Researchers at IIT Bombay develop improved model of predicting monsoon

Rain predictions in India is far from accurate because the meteorological models used at present reportedly ignores the conditions emanating from the sprawling 8,60,000 sq km Ganga river basin.
Image used for representational purpose only. (File photo| PTI)
Image used for representational purpose only. (File photo| PTI)

NEW DELHI: Researchers at IIT-Bombay along with a collaborator from University of Maryland, US have developed what is being touted as a “more accurate model to predict monsoon in India”. The new method uses improved representation of land processes, along with mountainous Himalayan topography.

Those in the know say that one of the main reasons why rain predictions in India is far from accurate because the meteorological models used at present ignores the conditions emanating from the sprawling 8,60,000 sq km Ganga river basin. 

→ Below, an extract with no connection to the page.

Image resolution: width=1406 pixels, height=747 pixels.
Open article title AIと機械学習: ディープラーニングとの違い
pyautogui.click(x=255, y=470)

“Every year, the June-September forecasts simulated by the operational model of the India Meteorological Department seem to predict less rain will fall than actually does,” said Subimal Ghosh, one of the researchers.  To overcome this major shortcoming, decided to use their model to zoom in closer to earth’s surface. 

“The standard models for predicting Indian monsoons don’t take into account local topographical details such as the western Himalaya. These models often miss complex interactions between the land and atmosphere, such as how moisture evaporates from the land, then falls back down as precipitation,” said Ghosh.

The team corrected this by combining a regional climate model called the weather research and forecasting model with two land-surface models that can simulate interactions between the atmosphere and north central India’s agricultural land, along with Himalayan mountainous topography.“The operational monsoon prediction model for India, Climate Forecast System version 2, has significant dry bias in precipitation over the Ganga basin, and this restricts the use of model output for hydrologic prediction,” the finding summary of the study, published in an international weather science journal, said. 

“We attribute such bias to the lack of representation of land surface processes and characteristics in the model. We show that an improved representation of land characteristics in a regional coupled atmospheric land model improves not only the land atmosphere interactions but also the moisture contributions from distant oceanic sources,” the researchers further added.This finally results into improved simulations of monsoon.

To verify their model’s accuracy, the researchers checked it against real-world weather data from 1981 to 2015.Inaccurate monsoon prediction in the country has long been a butt of joke in India where majority of the population relies heavily on rains for drinking water, agriculture and raising livestock.